Alors que l’État envisage d’instaurer une nouvelle imposition sur les compagnies gérant les autoroutes ainsi que les dirigeants des principaux aéroports, l’inquiétude d’une répercussion sur les tarifs des péages monte en flèche. Quelle est la véritable situation ?
Les conducteurs français ont été récemment saisis d’inquiétude suite à une déclaration du président de Vinci Autoroutes, Pierre Coppey. Selon lui, une augmentation des taxes entraînerait « automatiquement un relèvement des prix des péages », se fondant sur les contrats passés avec l’Etat.
En effet, le budget 2024 envisage une taxe supplémentaire sur les concessions d’autoroute et les grands aéroports. Ce « prélèvement sur les structures de transport longue distance » devrait apporter à l’Etat une recette de 600 millions d’euros annuellement.
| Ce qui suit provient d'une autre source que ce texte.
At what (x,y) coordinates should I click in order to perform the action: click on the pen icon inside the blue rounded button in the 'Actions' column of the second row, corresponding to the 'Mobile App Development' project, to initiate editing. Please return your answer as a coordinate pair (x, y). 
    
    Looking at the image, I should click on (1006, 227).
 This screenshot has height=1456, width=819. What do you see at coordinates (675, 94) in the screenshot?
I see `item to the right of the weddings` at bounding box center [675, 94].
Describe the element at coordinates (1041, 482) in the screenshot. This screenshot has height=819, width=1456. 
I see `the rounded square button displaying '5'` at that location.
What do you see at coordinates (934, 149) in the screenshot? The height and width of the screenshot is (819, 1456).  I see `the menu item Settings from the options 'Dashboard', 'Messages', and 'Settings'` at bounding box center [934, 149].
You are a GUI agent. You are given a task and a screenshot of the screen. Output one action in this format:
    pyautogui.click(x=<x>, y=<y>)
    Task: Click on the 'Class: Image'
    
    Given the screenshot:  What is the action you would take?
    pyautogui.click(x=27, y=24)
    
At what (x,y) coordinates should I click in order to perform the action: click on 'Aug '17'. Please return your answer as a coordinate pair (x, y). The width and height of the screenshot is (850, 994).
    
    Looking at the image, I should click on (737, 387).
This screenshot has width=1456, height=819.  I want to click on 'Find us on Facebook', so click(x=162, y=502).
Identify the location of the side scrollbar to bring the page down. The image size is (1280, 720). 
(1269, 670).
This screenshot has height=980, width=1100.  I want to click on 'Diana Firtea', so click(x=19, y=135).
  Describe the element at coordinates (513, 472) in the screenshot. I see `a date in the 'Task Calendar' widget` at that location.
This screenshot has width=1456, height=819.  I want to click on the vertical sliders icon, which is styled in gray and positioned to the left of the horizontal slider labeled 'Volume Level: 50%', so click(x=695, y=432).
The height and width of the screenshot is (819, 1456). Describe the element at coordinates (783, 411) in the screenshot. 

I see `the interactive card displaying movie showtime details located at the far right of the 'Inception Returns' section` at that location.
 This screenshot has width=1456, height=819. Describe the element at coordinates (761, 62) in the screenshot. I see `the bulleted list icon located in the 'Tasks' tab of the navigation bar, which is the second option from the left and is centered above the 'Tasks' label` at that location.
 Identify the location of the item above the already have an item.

Cependant, le gouvernement assure que cela n’impactera pas les péages.
Des directives strictes, cependant…
Qui de l’État ou des sociétés autoroutières dit la vérité ? Alors que ces dernières prévoient déjà une répercussion de cet impôt sur les tarifs des péages de l’année prochaine, en réalité, une réglementation précise est censée encadrer ce calcul. Les entreprises autoroutières, comme Vinci, gestionnaire des réseaux ASF ou Cofiroute, Eiffage, détenteur de Sanef, ou Albertis, ne sont pas libres de fixer les tarifs à leur gré. Les révisions tarifaires annuelles, stipulées dans leur contrat de concession et prenant effet le 1er février, sont largement basées sur le taux d »inflation du mois d’octobre précédent (hors tabac) et requièrent l’approbation du gouvernement. Cette régulation a conduit à une augmentation moyenne des tarifs de 4,75% en 2023.
Le litige avec l’État réside dans une clause du contrat qui refuse toute augmentation de la fiscalité spécifique aux concessionnaires, sauf si elle est entièrement compensée. Les concessions stipulent notamment « qu’en cas de modification, de création ou de suppression (…) d’impôt, de taxe ou de redevance dédiée aux sociétés concessionnaires d’autoroutes », celles-ci doivent bénéficier de « mesures de compensation, notamment tarifaires« , comme l’a souligné le Conseil d’État. Les sociétés autoroutières menacent déjà de porter l’affaire devant le Conseil d’État, soit pour annuler cette nouvelle taxe incluse dans le PLF, soit pour autoriser une répercussion sur les automobilistes équivalente à l’augmentation supplémentaire qui leur sera imposée.
« Tout ce qui est autre est des ‘fake news' »
Le gouvernement a vite apaisé les tensions : « Je tiens à rassurer tout le monde : l’imposition des concessionnaires autoroutes n’aura pas d’impact sur les péages, dont les tarifs sont contractuellement fixés et validés par l’État » et qui sont surtout liés à l’inflation, a affirmé à l’AFP Clément Beaune, le ministre des Transports. Il conclut par : « Tout ce qui est autre est des ‘fake news’. »
Cette taxe « n’est pas un impôt spécifiquement créé pour les entreprises autoroutières« , a précisé le ministère des Transports. « Nous avons consulté le Conseil d’État pour nous assurer que nous respectons les règles« , a ajouté Bruno Le Maire.
Une question demeure : y aura-t-il une augmentation du prix des péages ? Selon Vincent Delahaye, sénateur et rapporteur en 2020 d’une commission d’enquête sur le contrôle, la régulation et l’évolution des concessions autoroutières, cette taxe est « largement insuffisante » par rapport aux surprofits que réalisent chaque année les exploitants d’autoroutes. « Il semble depuis longtemps que ce sont ces sociétés autoroutières qui gèrent ces contrats et toute la concession« , a-t-il déploré sur 42mag.fr. Et d’affirmer : « Il n’y a aucune raison de céder devant ces sociétés autoroutières« , puisqu’elles prévoient « de réaliser des surprofits jusqu’à la fin de leur contrat de l’ordre de 35 milliards » d’euros. Et d’ajouter: « Le gouvernement doit absolument montrer qui est aux commandes en matière de concession« .
Ce sénateur compare ce montant avec les 600 millions d’euros que doit générer cette taxe, répartis entre les autoroutes et les aéroports. « C’est minime », assure-t-il.